A new paper from researchers Xinyue Liu, Niloofar Mireshghallah, Jane C. Ginsburg, and Tuhin Chakrabarty shows that finetuning large language models can reactivate memorized copyrighted text that safety training was supposed to suppress. By training GPT-4o, Gemini-2.5-Pro, and DeepSeek-V3.1 to expand plot summaries into full prose, the researchers got these models to reproduce 85 to 90 percent of held-out copyrighted books. Single verbatim passages ran longer than 460 words. No actual book text was provided during extraction, just semantic descriptions.
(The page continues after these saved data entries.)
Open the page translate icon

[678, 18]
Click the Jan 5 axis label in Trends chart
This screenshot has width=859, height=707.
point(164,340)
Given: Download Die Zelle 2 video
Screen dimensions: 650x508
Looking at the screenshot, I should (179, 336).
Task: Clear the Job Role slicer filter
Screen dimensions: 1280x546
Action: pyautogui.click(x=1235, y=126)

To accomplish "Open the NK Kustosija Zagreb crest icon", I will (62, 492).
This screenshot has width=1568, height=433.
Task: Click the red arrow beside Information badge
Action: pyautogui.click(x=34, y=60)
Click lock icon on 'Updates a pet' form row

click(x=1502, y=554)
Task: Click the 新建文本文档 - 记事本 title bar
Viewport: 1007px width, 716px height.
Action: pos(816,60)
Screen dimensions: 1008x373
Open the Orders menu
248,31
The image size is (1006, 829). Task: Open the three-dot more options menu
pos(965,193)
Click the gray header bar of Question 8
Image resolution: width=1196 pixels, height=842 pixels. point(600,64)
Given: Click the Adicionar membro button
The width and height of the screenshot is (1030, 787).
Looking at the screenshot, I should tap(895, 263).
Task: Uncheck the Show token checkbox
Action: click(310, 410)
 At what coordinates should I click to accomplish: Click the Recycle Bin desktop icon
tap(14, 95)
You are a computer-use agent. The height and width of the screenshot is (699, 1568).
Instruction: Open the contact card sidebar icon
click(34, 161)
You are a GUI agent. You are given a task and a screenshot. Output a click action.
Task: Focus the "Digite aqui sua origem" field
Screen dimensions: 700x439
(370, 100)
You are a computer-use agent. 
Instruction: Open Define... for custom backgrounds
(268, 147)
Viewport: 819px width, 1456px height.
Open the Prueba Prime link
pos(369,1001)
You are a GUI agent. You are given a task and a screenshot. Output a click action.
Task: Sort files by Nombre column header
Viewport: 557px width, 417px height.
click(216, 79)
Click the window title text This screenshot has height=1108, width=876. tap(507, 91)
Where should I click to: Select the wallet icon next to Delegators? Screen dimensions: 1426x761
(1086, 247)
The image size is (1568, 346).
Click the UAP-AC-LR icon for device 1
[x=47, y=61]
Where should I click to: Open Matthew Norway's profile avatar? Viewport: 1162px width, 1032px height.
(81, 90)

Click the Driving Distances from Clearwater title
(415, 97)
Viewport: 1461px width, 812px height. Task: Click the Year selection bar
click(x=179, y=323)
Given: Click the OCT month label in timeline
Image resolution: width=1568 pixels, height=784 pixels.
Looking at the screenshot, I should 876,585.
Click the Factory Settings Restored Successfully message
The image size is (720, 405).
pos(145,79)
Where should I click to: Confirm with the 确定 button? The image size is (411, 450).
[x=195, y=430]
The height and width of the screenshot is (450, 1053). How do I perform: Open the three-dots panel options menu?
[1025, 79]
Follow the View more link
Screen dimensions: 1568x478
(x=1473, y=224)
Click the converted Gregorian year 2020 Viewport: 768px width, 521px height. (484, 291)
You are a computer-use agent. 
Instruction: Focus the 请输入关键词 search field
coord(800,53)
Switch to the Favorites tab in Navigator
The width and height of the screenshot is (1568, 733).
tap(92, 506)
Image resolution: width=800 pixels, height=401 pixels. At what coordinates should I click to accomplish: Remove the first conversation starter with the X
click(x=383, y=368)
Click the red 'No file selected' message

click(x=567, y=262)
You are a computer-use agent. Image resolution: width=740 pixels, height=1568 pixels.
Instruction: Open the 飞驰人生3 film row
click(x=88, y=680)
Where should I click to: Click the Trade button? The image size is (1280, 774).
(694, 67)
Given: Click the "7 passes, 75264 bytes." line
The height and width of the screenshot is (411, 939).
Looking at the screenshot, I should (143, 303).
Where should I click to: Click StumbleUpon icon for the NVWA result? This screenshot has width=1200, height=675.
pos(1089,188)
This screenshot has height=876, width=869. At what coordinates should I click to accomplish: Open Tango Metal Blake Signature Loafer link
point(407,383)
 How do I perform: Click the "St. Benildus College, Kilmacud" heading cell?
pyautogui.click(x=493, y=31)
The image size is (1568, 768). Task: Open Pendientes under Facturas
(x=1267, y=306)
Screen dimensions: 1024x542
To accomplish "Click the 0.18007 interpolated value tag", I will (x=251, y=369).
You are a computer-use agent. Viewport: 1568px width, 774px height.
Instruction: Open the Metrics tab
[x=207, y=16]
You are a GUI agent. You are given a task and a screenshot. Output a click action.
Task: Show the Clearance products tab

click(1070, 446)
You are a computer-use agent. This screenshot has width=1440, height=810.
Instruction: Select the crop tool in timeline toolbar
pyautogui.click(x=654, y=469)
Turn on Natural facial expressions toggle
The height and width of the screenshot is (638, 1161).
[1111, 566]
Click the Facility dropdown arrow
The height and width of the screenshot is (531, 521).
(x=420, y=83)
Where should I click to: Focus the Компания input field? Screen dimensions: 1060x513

The cross-contamination is striking. Finetuning exclusively on Haruki Murakami's novels caused models to regurgitate copyrighted works from more than 30 unrelated authors. All three models, built by different companies, memorized the same books in the same passages (correlation r ≥ 0.90). That consistency across providers points to something systemic in how these models are pretrained on copyrighted material. But there's a wrinkle: finetuning on synthetic text produced near-zero extraction. The problem traces back to specific data pathways, not the model architecture itself.

That distinction matters legally. Frontier AI companies have told courts their models don't store copies of training data and that safety measures prevent regurgitation. Recent fair use rulings have conditioned favorable outcomes on the adequacy of those protections. The paper suggests those protections are paper thin once someone finetunes a model, which is exactly what commercial customers do every day. For AI companies betting on "we have guardrails" as a courtroom strategy, this is bad news.